先生が指摘したからか、それからは私の賞賛以外にも一応、勉強のことにもみんな触れるようになったわ。
うんうん、わかるわ。
この学院って課題が多すぎると思うのよね。
殿下にお手紙で聞いたところ、トラバッス王国の学院はそれほど課題は多くないと聞いて、本気で遊学を考えたもの。
ただ全力でお父様たちに止められたときのアルバーノお兄様の言葉「そんなに殿下にお会いしたいのか……」で思いとどまったのよね。
だって、まるで私が寂しさのあまり殿下を追って遊学したみたいに思われるってことでしょう?

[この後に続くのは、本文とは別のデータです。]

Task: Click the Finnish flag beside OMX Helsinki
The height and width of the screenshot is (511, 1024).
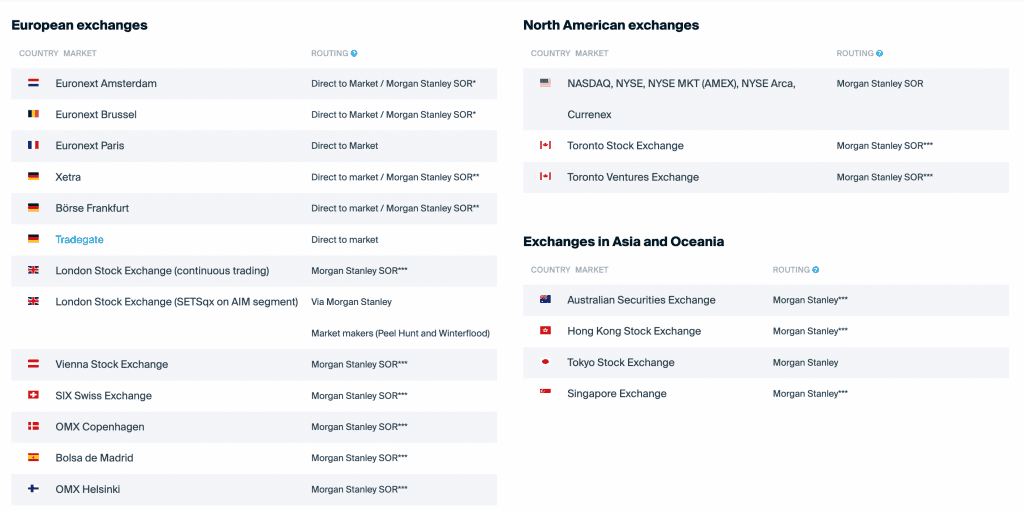Action: pyautogui.click(x=33, y=489)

別に全然まったくびっくりするくらいそんなことないのに、誤解されるのは嫌だもの。
それに殿下の「それほど多くない」って、真に受けてはいけない気がふとしたのよ。
殿下は三日ある休みの初日に出された課題を全て片付けられるような方。
後に遊学されたレアクール殿下にお訊ねしたら、課題の量は大して変わらないとおっしゃったのよね。
危ないところだったわ。
「――次は……エルダ・モンタルド君」
「はい」
あら、そういえばエルダが本来の最後だったのね。
ということは、最高の順番――演出だわ。
「私は入学前、とても期待に満ちていたのと同時にすごく不安でした。田舎から出てきた私は王都の華やかさに圧倒されていて、さらに学院に通う先輩方は見たこともないような美しいドレスを着ていらして、すっかり怖じ気づいてしまったのです。それが入学初日、フェスタ先生に隣の席になったファラと――ファッジンさんと一緒に呼び出されてしまって、それをきっかけにファラと仲良くなることができました。それから私の世界は変わったんです」
そうそう。
授業中にお菓子を食べたことで呼び出されたのよね。
実は私がエルダをイジメめていないかの確認だったらしいけれど、失礼よね。
こんなに清く正しく美しい私がイジメなんてするわけないのに。
先生もこの三年で私のことをよく理解してくれたでしょうね。
「仲良くなれたことはいいが、呼び出されたことは反省したんだよな?」
「先生、三年も前のことなんですから、反省したかどうかは問題ではないと思います」
「そこは素直に『はい』でいいだろ? そもそも反省に時間は関係ないぞ」
「先生は本当に細かいですよね。だから彼女が未だにできないんですよ」
「それこそ今の問題はそこではないな? あと原因は十分理解しているから君には関係ない、というか頼むから二度と私には関わらないでくれ」
「では、もう放課後も職員室に行かなくていいんですよね?」
「……それで手を打とう」
やったわ!
ついに私はフェスタ先生から自由を取り戻したのよ!
放課後は――この授業が終わったら、エルダたちと一緒に学院生活との別れを惜しむんだから。
エヴィ殿下は……もう王宮に戻られたわよね。
また明日お会いできるかしら……。
なんて考えていたら、エルダのくすくす笑う声が聞こえた。
大変! せっかくエルダが学院生活の(私に対する)感想と(私との)思い出を語ってくれていたのに。
って、クラスのみんなまで笑っているわ。
そのせいかフェスタ先生の眉間にしわが寄っているみたい。
イケメンってどんな顔でもイケメンなのが腹立つわよね。
それよりも生徒の前であんな不機嫌な顔をするのは教師としてどうかと思うわ。
「すまなかったな、モンタルド君。私のせいで話を遮ってしまった。どうぞ続けてくれ」
「いえ……」
自分のミスを認められて生徒にでもちゃんと謝罪されるのは、教師として――大人として尊敬すべき点ですね。
私は自分のミスは誤魔化すけれど。
エルダは思い出に涙が出てきたのかハンカチで目頭を軽く押さえてから、にっこり笑顔に戻った。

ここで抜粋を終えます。